E ele vai preencher suas tardes com sorrisos e silêncios. E vocês vão rir juntos e contentes. Ele vai abrir a porta pra você sair do taxi. Ele vai trazer flores no seu aniversário. Vai te abraçar com sinceridade, não como quem quer te agradar, mas como um amigo que te aceita.

E ele vai te aceitar. E vai amar seus soluçõs e rir dos seus arrotos. Vai achar charmoso as suas pintinhas, e vai te ajudar a andar nos dias de chuva que o joelho insiste em doer. E vai te dizer que o cabelo tá despenteado, que a maquiagem tá borrada, que você fica linda sorrindo.
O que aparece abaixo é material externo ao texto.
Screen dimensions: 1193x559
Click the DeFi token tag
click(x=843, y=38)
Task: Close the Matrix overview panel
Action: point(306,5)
Ele vai sorrir quando provar o bolo que você fez, vai dizer alguma coisa boba sempre que você parecer triste. Vai abrir mão de sair quando você precisar conversar, vai te ouvir, e principalmente, te calar.

E ele calado, fica te mirando. Onde ele esteve o tempo todo, lá.
E daí você acorda, e vê que bem na sua poltrona, logo na sua poltrona, ele permanece sentado, mas não só sentado como parado, olhando um detalhe na sua parede que, infelizmente, você nunca notou.

É ela.

Ela tá aqui. Tu sabe que é ela, sempre soube. Ela sorri e tu sabe, tu sente. Tá no riso dela, no brilho dos teus olhos. É ela e pronto.
E é ela mesmo que ela vá embora, mesmo que deixe de ser.
Na boca, no rosto, na flecha piscando em cima da cabeça dela, tudo diz que é ela. Nada importa, nunca importou mesmo.
Ela também. Também sabe. É, ela sabe, e fica aqui. Ela tá aqui. Bem diante dos teus olhos e tu fecha os olhos, e ela fica aqui, parada na tua frente enquanto tu fica tentando mentir pra ti mesmo que não, não pode ser ela, não ela, justamente ela.
Tu fuma um cigarro achando que pode vencer o silêncio, ela? ela só entende, tu? tu tenta dizer alguma coisa sem sentido,
- É tu.
- Quê?
- Nada.
Tu acha realmente que ela não sabe, mas ela sabe, só em ser ela já fica sabendo. E é claro que ela sabe, ela vê,
- Tu, eu disse que é tu.
- Eu?
- Tu mesma.
- É, eu sei.

quarta-feira, dezembro 6

Temporariamente Fora do Ar

Agora com a cabeça nas nuvens, honey.